NEW YORK – As more states turn to sports gambling in the wake of the Supreme Court of the United States decision that overturned a federal ban on state-sponsored sports betting, some politicians have sought to introduce a framework to guide the industry at the federal level. Senator Chuck Schumer (D-N.Y.) joined the conversation by releasing a memo outlining several suggestions for the burgeoning industry.
Major League Baseball, the PGA Tour and NBA issued a statement Wednesday night in support of Schumer’s proposal.
“As legalized sports betting spreads across the states, there is a need for consistent, nationwide integrity standards to safeguard the sports millions of fans love,” the statement read. “We strongly support the legislative framework outlined by Senator Schumer and we encourage Congress to adopt it.”
The NFL and NCAA later added in a joint statement: “Protecting the integrity of our sports is of paramount importance to the NFL and NCAA. We applaud the leadership demonstrated by Senators (Orrin) Hatch and Schumer in support and federal legislation to protect the integrity of our games following the Supreme Court decision.
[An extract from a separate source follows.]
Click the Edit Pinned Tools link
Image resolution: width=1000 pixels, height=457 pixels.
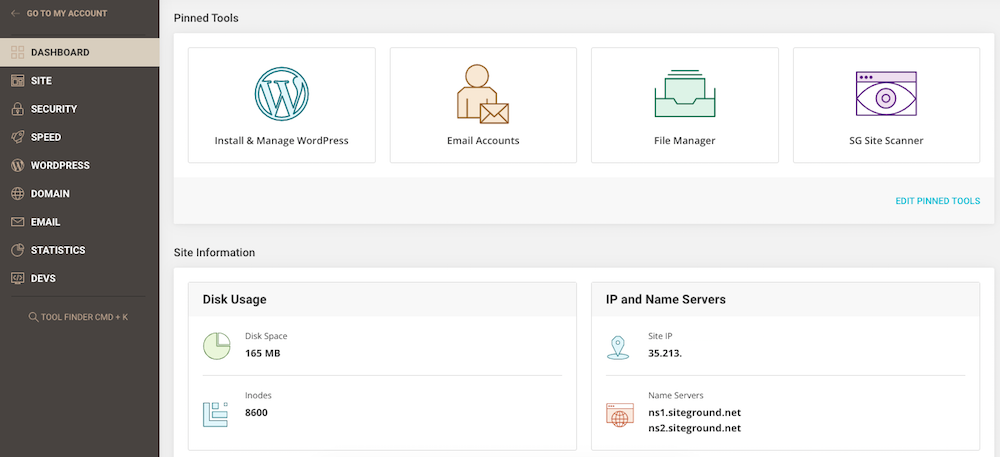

Core federal standards are critical to safeguarding the sports we love, the millions of athletes across the country who play these games at all levels and our fans.”
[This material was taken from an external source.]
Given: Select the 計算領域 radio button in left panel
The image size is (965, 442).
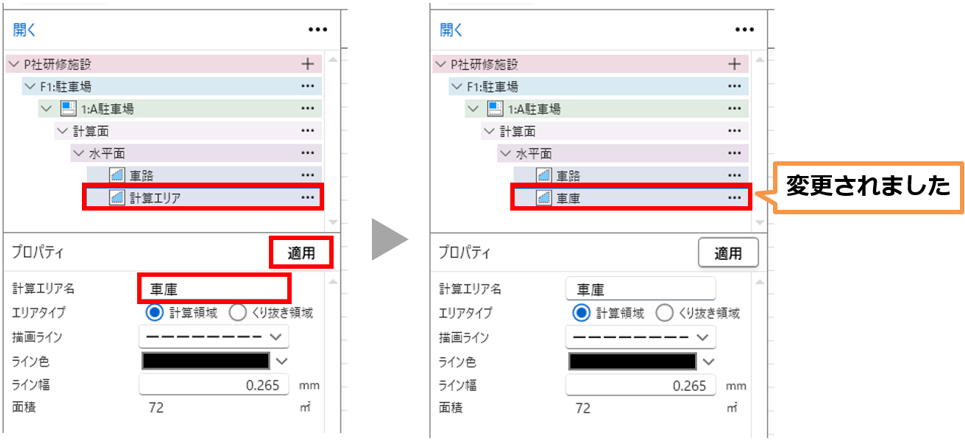Looking at the screenshot, I should pyautogui.click(x=155, y=312).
Among Schumer’s suggestions is that leagues provide all official data to sports books and also have a hand in deciding what bets are acceptable. He also advocated for an age minimum of 21 for bettors and for anyone taking sports bets to avoid advertising aimed at underage people and to disclose the dangers of gambling addiction.
Citing the integrity of the various sports leagues, Schumer says it’s important for the government to help lay out the framework for all parties.
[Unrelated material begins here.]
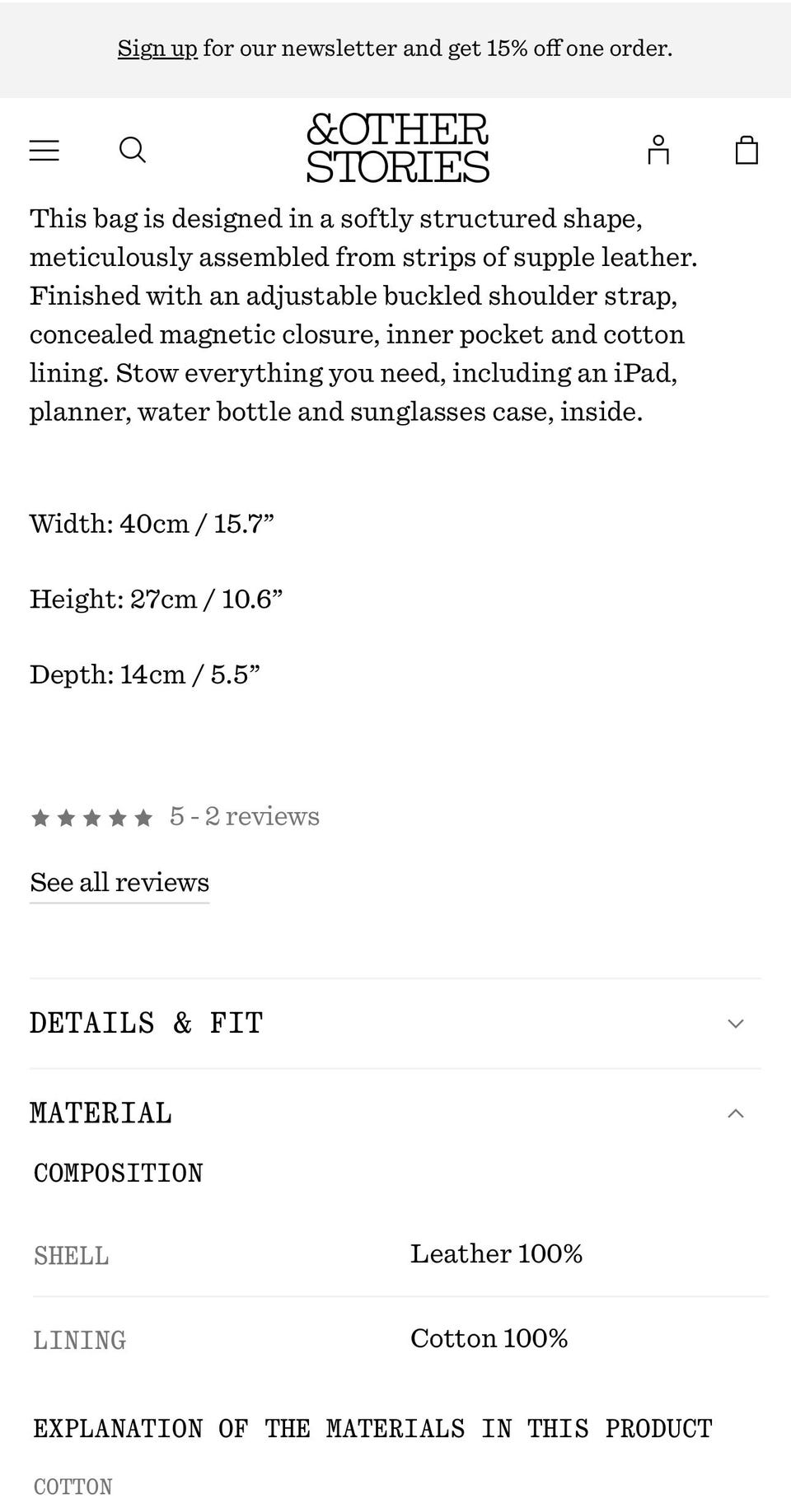Click the '5 - 2 reviews' text
The width and height of the screenshot is (791, 1512).
pos(245,816)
“As a New York sports fan — especially my Yankees and Giants — and a senator, my priority in the wake of the Murphy v. NCAA decision is making sure the integrity of the games we love is preserved, that young people and those suffering from gambling addiction are not taken advantage of, and that consumers that choose to engage in sports betting are appropriately protected,” Schumer said, per a statement.
“With the Supreme Court’s ruling, it’s incumbent on the federal government to take a leadership role and provide the necessary guidance to prevent uncertainty and confusion for the leagues, state governments, consumers and fans alike.”
Three states — Delaware, New Jersey and Mississippi — have begun taking bets since the Murphy v. NCAA decision.
Hatch (R-Utah) and Rep. Frank Pallone (D-N.J.) have also spoken of the need for legislation, with Pallone introducing his own bill in December 2017.